Das ist alles schon reichlich irre. Wenn es um Russland geht, sind Christian Lindner und seine FDP plötzlich die großen Regulierungs-Fans. Auf der Seite des Bundesfinanzministeriums findet sich unter der Rubrik "Unsere Meilensteine" eine Rede Lindners aus dem Jahr 2022 vor dem Bundestag zur Verabschiedung des Sanktionsdurchsetzungsgesetzes. Repressive Maßnahmen und ihre rigorose Durchsetzung sind plötzlich Lindners Lieblings-Ding.

Würde er es mit dem Regulierungsabbau ernst meinen, würde er bei den Sanktionen ansetzen. Dass Lindner das nicht tut, macht sein Agieren in der Krise ähnlich unglaubwürdig wie das von Wirtschaftsminister Habeck. Sie haben nichts zur Lösung beizutragen. Das ist die alarmierende Nachricht für die Deutschen. Es fehlt in den relevanten Ministerien an Sachkompetenz zur Lösung der drängenden Probleme. 

Stattdessen nutzen sie die schwerste Wirtschaftskrise Deutschlands nach dem Zweiten Weltkrieg, um ihre Animositäten in aller Öffentlichkeit auszutragen und wie die Gockel aufeinander rumzuhacken. Dass sich Habeck und Lindner nicht mögen, ist bekannt und macht das Papier ebenfalls deutlich. Die Vorschläge der FDP attackieren alles, was dem grünen Koalitionspartner am Herzen liegt: Klimapolitik, Energiewende, Umweltschutz.

Es ist eine offene Provokation, die in ihrem Rundumschlag bei aller berechtigten Kritik an Habeck und der von ihm zu verantwortenden Wirtschaftspolitik ähnlich sinnlos ist, wie die Durchfahrt der Fregatte Baden-Württemberg durch die Straße von Taiwan. Da hat er's dem Habeck aber gegeben! Zur Lösung tragen die zur Schau getragenen Eitelkeiten allerdings nichts bei. 

Ansonsten enthält das Papier das, was man von der FDP erwartet: Rückbau von Arbeitnehmerrechten, sozialer Kahlschlag, Festhalten an der Schuldenbremse, Maßnahmen, mit denen die ohnehin schwache Inlandsnachfrage weiter gedrosselt wird. Die Vorschläge führen daher auch nicht aus der Krise heraus, sondern tiefer in sie hinein. Dazu braucht es keine seherischen Fähigkeiten. 

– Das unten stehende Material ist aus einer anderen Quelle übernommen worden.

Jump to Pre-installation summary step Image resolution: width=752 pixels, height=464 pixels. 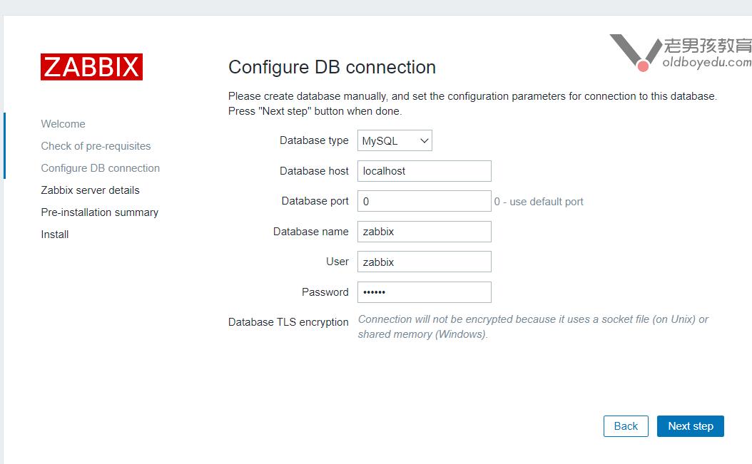pos(99,212)
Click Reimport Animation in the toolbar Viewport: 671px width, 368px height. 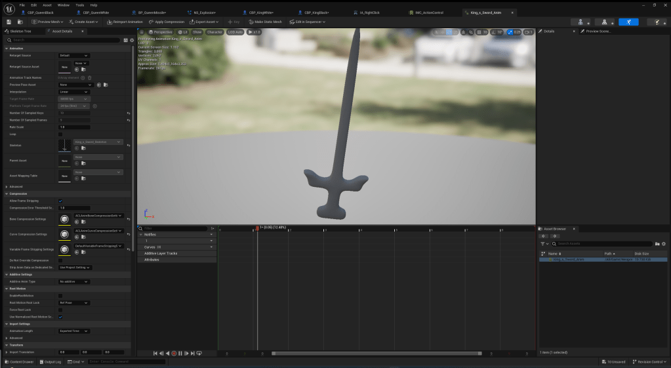pyautogui.click(x=126, y=22)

Die notwendigen Investitionen zur Modernisierung Deutschlands sollen irgendwie aus dem laufenden Haushalt gestemmt werden. Mit dem Abbau von Bürokratie soll der durch die Sanktionen verursachte Investitionseinbruch kompensiert und ein Feuerwerk an Investments ausgelöst werden. Christian Lindner ist ebenso ein Traumtänzer wie Robert Habeck. Sie träumen nur unterschiedliche Träume. Das ist die für Deutschland alarmierende Nachricht.

Investiert wird, wenn Unternehmen mit einer wachsenden Nachfrage rechnen. Das ist beim Maßnahmenkatalog der FDP allerdings nicht zu erwarten. Daher ist auch die Hoffnung auf Investitionen der Privatwirtschaft nicht realistisch. 

Die Rückkehr zu Wachstum und den Erhalt von Wohlstand gibt es für Deutschland nur, wenn es zum Völkerrecht zurückkehrt, auf repressive Maßnahmen gegen andere Länder verzichtet und Provokationen unterlässt. Am letzten Besuch einer Delegation des Deutschen Bundestages auf Taiwan war übrigens FDP-Ministerin Stark-Watzinger beteiligt. Es war das erste Mal, dass ein deutscher Politiker im Rang eines Ministers die Insel besucht hat. Das Unterlassen solcher Ego-Trips wäre für die Bekämpfung der deutschen Wirtschaftskrise mit Sicherheit deutlich zielführender als jede Maßnahme zum Bürokratieabbau.  

Der Weg zu Wachstum führt über globale Kooperation und nicht über Konfrontation und völkerrechtswidrige repressive Maßnahmen. Dieses Prinzip hat derzeit allerdings keine der etablierten deutschen Parteien verstanden. Das ist die bedrückende Nachricht.

Die FDP verfügt nicht über das Rezept, um die deutsche Wirtschaft wieder auf einen Kurs in Richtung Wachstum zu führen. Die SPD, die Grünen sowie die CDU allerdings auch nicht. Das ist das Dilemma des deutschen Wählers. Denn selbst wenn das Lindner-Papier das von vielen herbeigesehnte Ende der Ampel einleiten sollte – ein Ende der destruktiven deutschen Politik bedeutet das noch lange nicht.